By Harry McCracken | Monday, February 1, 2010 at 12:00 am
What’s the surest sign that the iPad is the world’s hottest tech product right now? It may not be Steve Jobs telling us it’s magical and revolutionary, or the avalanche of coverage on tech blogs. Maybe it’s the arrival of cheesy ads that dangle free iPads in front of people–almost two months before the gizmo even goes on sale.
Earlier today, I was on Facebook, and saw this ad:
Free iPods for 45-year-old males? I’m 45! I’m male! What a happy coincidence! What a rare opportunity!
I clicked on the link and saw this page:
Then I got suspicious–in part because the ad talks about the iPad being “just released!” when the one it talks about giving away is the 3G model that won’t be available for almost three months. I asked a couple of friends to check their Facebook account, and miracle of miracles–the offer was also available to 43-year-old females and 43-year-old males!
Then I also discovered that tweaking the URL on Online Reward Center’s site allowed me to extend the offer to other…demographic groups:
So what’s the deal? I clicked through and found a little fine print about having to complete eight “offers” to receive an iPad:
I started to click through the offers, which kept claiming to be “surveys,” although most seemed to be things like credit card offers and sweepstakes and free trials for various services, all of which wanted personal information from me (including, sometimes, my credit card info).
You don’t need to be a marketing guru to figure out that the business model behind the “free iPad” is convincing you to sign up for offers that pay a bounty (aka a referral fee) to those that send business their way.
I eventually reached this page:
Scanning through this, my head hurt, and I gave up on stepping through the deal.
Who’s behind this “Free iPad” offer? It’s not all that easy to figure out. The Facebook ad leads to a site called ThanksMucho.com, which McAfee Site Advisor says has potential security risks. It handed me off to something called “Online Reward Center.” It’s got some impressive-looking seals that don’t link anywhere (I especially like the “We Care” award):
And claims to be sponsored by three name brands: BMG, Discover, and the ever-laudable Video Professor:
But I couldn’t find any prominent mention of who Online Reward Center’s parent company is. Eventually, I found mention on the site of something called “Net Radiance.” By Googling around, I learned that Net Radiance is part of a Florida company, World Avenue, which got into trouble in the past with Florida and Texas for “free” offers and ended up paying those states a total of $1.8 million to settle. According to the Florida Attorney General’s office, World Avenue has done business under dozens of names:
A few years ago, the company attracted its attention for its “free iPod” offers–here’s a San Francisco Chronicle story that, among other things, charges that it paid one of the people quoted as giving it a customer testimonial.
World Avenue’s news page, incidentally, is entirely devoted to the company’s philanthropic activities. That reminds me of Vertrue, the marketing company I accidentally agreed to pay $25 a month to a couple of months back.

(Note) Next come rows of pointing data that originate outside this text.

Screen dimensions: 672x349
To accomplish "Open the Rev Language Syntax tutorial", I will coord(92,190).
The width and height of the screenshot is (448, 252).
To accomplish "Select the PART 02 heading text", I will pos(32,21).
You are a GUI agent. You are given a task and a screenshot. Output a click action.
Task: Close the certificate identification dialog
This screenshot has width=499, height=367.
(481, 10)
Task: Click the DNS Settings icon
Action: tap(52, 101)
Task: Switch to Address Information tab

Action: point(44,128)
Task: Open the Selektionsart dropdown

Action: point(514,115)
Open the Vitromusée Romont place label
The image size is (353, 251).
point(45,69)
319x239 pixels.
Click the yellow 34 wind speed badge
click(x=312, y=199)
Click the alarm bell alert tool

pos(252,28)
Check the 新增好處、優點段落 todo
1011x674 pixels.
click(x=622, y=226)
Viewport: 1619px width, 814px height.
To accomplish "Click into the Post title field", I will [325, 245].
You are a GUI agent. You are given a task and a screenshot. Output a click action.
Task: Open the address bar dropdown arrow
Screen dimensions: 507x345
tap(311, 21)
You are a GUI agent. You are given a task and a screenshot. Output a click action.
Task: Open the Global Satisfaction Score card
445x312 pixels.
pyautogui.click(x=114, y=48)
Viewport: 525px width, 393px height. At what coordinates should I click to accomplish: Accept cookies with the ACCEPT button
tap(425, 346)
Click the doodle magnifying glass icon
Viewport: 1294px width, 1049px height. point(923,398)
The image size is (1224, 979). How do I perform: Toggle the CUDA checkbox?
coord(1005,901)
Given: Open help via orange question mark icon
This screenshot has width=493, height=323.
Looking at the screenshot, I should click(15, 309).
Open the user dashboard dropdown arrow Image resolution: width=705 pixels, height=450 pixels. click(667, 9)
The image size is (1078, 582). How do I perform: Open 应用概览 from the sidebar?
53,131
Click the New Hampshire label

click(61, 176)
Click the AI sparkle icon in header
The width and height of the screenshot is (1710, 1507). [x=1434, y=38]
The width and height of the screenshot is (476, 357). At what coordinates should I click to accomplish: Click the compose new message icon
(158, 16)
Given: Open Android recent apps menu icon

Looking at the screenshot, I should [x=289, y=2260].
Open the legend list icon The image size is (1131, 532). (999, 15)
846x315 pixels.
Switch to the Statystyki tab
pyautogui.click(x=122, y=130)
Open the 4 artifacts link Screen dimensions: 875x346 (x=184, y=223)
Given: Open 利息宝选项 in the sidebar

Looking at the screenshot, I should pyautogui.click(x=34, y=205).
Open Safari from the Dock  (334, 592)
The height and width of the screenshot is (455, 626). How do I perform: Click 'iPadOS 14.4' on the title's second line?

I’m curious whether Facebook has any policy about these “free offer” ads–and even more so about whether it has any policy about how an ad can use information it receives from Facebook, such as my gender and age. (Such as: Can it seem to claim I’m getting a special offer because I’m a 45-year-old male whether or not the offer has anything to do with my age and gender?) I’m contacting Facebook about all this and will let you know what I hear.
The ad I followed to the Online Reward Center isn’t the only “free iPad” one on Facebook. I chuckled at this one–which seems to be from a different company and which shows the world’s fattest iPad:
A friend who happens to be 33 and male saw an ad looking for iPad testers who are 33 and male:
…and when I Googled for “Free iPad,” I got ads that led to offers from both World Avenue and other companies:
(That last ad’s offer of a thousand bucks towards the purchase of an iPad is particularly generous given that the top-of-the-line iPad lists for $829.)
I’m also, um, fond of this ad, which not only says the iPad sells for $1,000 but shows an imaginary Mac-like widescreen model with an optical drive:
That’s a lot of opportunities to get a free iPad. Anyone want to hazard any guessses about how many free iPads will indeed be doled out?